> _Task goal_: Every entry below should be printed exactly.

> _Record extracts_:
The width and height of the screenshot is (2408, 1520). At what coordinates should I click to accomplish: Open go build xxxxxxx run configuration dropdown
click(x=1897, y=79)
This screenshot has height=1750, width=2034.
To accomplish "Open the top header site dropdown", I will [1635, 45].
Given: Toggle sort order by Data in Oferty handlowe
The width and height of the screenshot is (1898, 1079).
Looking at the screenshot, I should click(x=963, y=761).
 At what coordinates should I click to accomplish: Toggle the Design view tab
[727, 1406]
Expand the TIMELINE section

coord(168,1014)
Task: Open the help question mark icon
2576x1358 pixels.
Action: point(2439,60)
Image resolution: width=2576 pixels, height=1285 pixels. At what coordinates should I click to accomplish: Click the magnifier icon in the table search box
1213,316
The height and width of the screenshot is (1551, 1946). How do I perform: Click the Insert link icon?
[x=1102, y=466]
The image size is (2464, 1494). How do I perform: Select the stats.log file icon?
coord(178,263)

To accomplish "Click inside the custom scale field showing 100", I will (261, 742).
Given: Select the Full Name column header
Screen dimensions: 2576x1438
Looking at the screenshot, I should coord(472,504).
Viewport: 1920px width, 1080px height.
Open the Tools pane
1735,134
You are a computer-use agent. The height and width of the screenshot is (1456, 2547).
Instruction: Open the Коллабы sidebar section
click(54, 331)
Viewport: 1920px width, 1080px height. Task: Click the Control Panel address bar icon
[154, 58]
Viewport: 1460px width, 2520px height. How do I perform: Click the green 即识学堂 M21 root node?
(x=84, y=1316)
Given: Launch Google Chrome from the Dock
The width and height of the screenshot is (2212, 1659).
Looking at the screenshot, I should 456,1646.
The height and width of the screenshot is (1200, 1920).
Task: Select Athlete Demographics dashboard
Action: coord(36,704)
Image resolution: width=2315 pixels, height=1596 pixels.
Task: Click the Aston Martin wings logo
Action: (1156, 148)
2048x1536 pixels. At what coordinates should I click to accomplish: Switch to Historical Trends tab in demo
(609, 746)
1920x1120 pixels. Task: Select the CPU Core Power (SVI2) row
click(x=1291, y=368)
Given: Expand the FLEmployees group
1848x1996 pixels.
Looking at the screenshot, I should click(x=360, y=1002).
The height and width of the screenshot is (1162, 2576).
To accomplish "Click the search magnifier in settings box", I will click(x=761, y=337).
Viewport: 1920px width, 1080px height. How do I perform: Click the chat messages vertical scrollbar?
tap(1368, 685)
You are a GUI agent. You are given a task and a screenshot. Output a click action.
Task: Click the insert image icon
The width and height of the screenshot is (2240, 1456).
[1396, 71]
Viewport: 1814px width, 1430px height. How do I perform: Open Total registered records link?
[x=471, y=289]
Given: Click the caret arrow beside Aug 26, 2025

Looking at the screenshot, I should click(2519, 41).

> _Result_:
The width and height of the screenshot is (2408, 1520). At what coordinates should I click to accomplish: Open go build xxxxxxx run configuration dropdown
click(x=1897, y=79)
This screenshot has height=1750, width=2034.
To accomplish "Open the top header site dropdown", I will [1635, 45].
Given: Toggle sort order by Data in Oferty handlowe
The width and height of the screenshot is (1898, 1079).
Looking at the screenshot, I should click(x=963, y=761).
 At what coordinates should I click to accomplish: Toggle the Design view tab
[727, 1406]
Expand the TIMELINE section

coord(168,1014)
Task: Open the help question mark icon
2576x1358 pixels.
Action: point(2439,60)
Image resolution: width=2576 pixels, height=1285 pixels. At what coordinates should I click to accomplish: Click the magnifier icon in the table search box
1213,316
The height and width of the screenshot is (1551, 1946). How do I perform: Click the Insert link icon?
[x=1102, y=466]
The image size is (2464, 1494). How do I perform: Select the stats.log file icon?
coord(178,263)

To accomplish "Click inside the custom scale field showing 100", I will (261, 742).
Given: Select the Full Name column header
Screen dimensions: 2576x1438
Looking at the screenshot, I should coord(472,504).
Viewport: 1920px width, 1080px height.
Open the Tools pane
1735,134
You are a computer-use agent. The height and width of the screenshot is (1456, 2547).
Instruction: Open the Коллабы sidebar section
click(54, 331)
Viewport: 1920px width, 1080px height. Task: Click the Control Panel address bar icon
[154, 58]
Viewport: 1460px width, 2520px height. How do I perform: Click the green 即识学堂 M21 root node?
(x=84, y=1316)
Given: Launch Google Chrome from the Dock
The width and height of the screenshot is (2212, 1659).
Looking at the screenshot, I should 456,1646.
The height and width of the screenshot is (1200, 1920).
Task: Select Athlete Demographics dashboard
Action: coord(36,704)
Image resolution: width=2315 pixels, height=1596 pixels.
Task: Click the Aston Martin wings logo
Action: (1156, 148)
2048x1536 pixels. At what coordinates should I click to accomplish: Switch to Historical Trends tab in demo
(609, 746)
1920x1120 pixels. Task: Select the CPU Core Power (SVI2) row
click(x=1291, y=368)
Given: Expand the FLEmployees group
1848x1996 pixels.
Looking at the screenshot, I should click(x=360, y=1002).
The height and width of the screenshot is (1162, 2576).
To accomplish "Click the search magnifier in settings box", I will click(x=761, y=337).
Viewport: 1920px width, 1080px height. How do I perform: Click the chat messages vertical scrollbar?
tap(1368, 685)
You are a GUI agent. You are given a task and a screenshot. Output a click action.
Task: Click the insert image icon
The width and height of the screenshot is (2240, 1456).
[1396, 71]
Viewport: 1814px width, 1430px height. How do I perform: Open Total registered records link?
[x=471, y=289]
Given: Click the caret arrow beside Aug 26, 2025

Looking at the screenshot, I should click(2519, 41).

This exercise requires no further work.